Rome A.,Lund University |
Persson U.,Swedish Institute for Health Economics IHE |
Ekdahl C.,Lund University |
Gard G.,Lund University
Scandinavian Journal of Public Health | Year: 2010
Aims: To estimate the willingness to pay for health improvements among participants in the programme "Physical Activity on Prescription". The objective was also to examine predictors such as income, education level, health status, activity level and BMI, differences for long-and short-term health effects of physical activity and differences between a high-and low-intensity activity group. Methods: Willingness to pay (WTP) data were collected alongside a randomized, controlled trial in Sweden 2007, and 128 sedentary individuals, 20-80 years old (intervention/high-intensity group n=71, control/low-intensity group n=57), with lifestyle-related health problems answered open-ended questions in this contingent valuation study. Results: The highest mean WTP (E59/SEK 552) was stated for an immediate health improvement, but no significant differences compared with long-term health improvements.
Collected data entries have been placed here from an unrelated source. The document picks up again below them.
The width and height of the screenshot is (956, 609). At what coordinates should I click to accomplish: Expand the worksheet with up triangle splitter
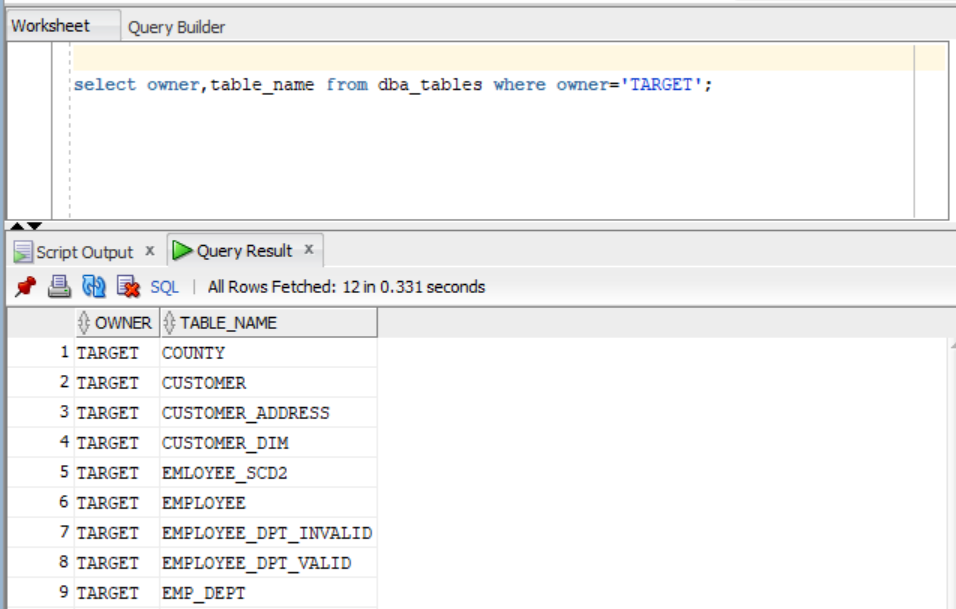pos(16,226)
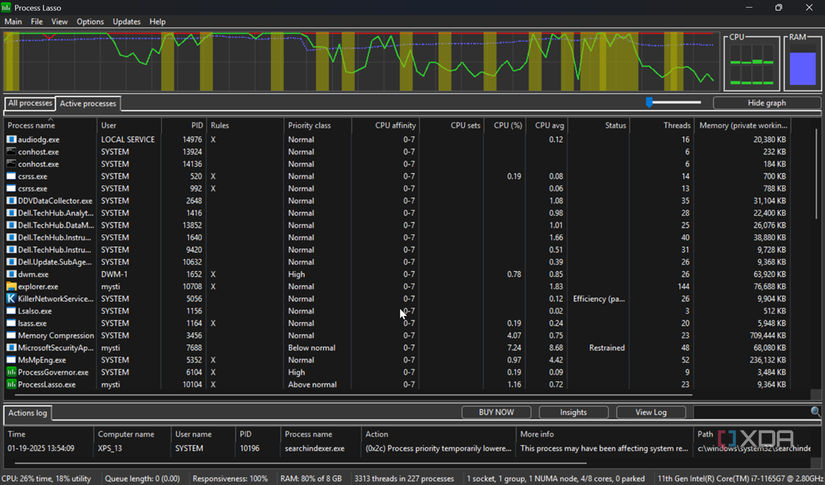Click the RAM usage meter
The height and width of the screenshot is (485, 825).
pos(802,68)
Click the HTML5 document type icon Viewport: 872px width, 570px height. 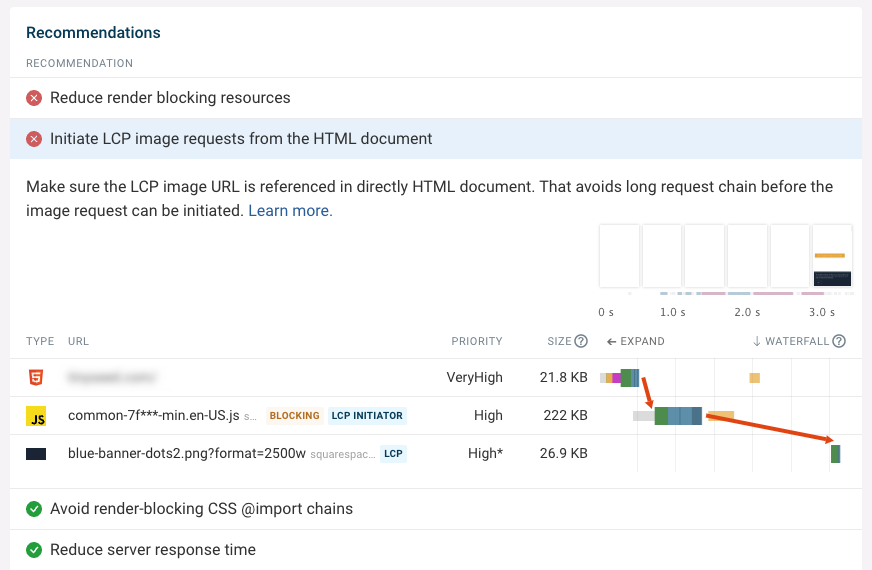point(36,378)
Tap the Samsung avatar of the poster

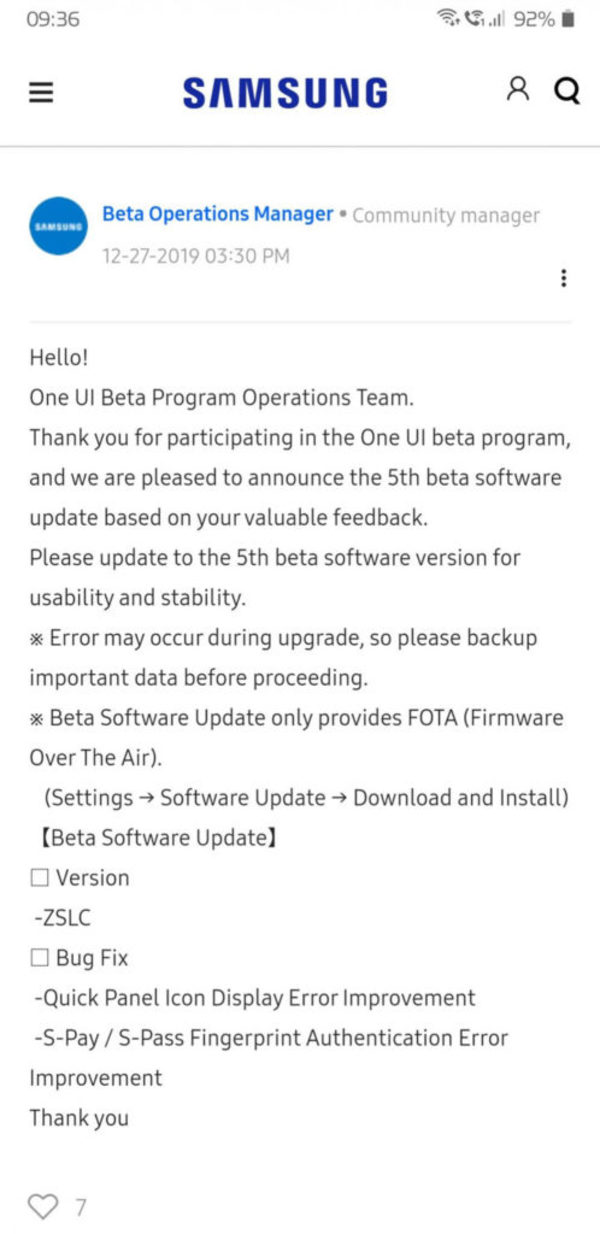point(58,226)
The high-intensity group showed higher WTP-values for all health improvements, but without significant differences compared with a low-intensity group. Regression analyses show strong associations between a higher level of education and the WTP for improved well-being and improved health, and also between income and the WTP for improved well-being. There are significant correlations between the WTPand the variables BMI, income and education level, as expected from economic theories. Conclusions: The willingness to pay for the health improvements of exercise is influenced by a higher education level, income and BMI. The highest WTP for a health outcome of physical activity is for an immediate health improvement. The results of this randomized controlled trial in primary health care may be of interest to decision makers when evaluating different approaches to promoting physical activity among people who are sedentary. © 2010 the Nordic Societies of Public Health.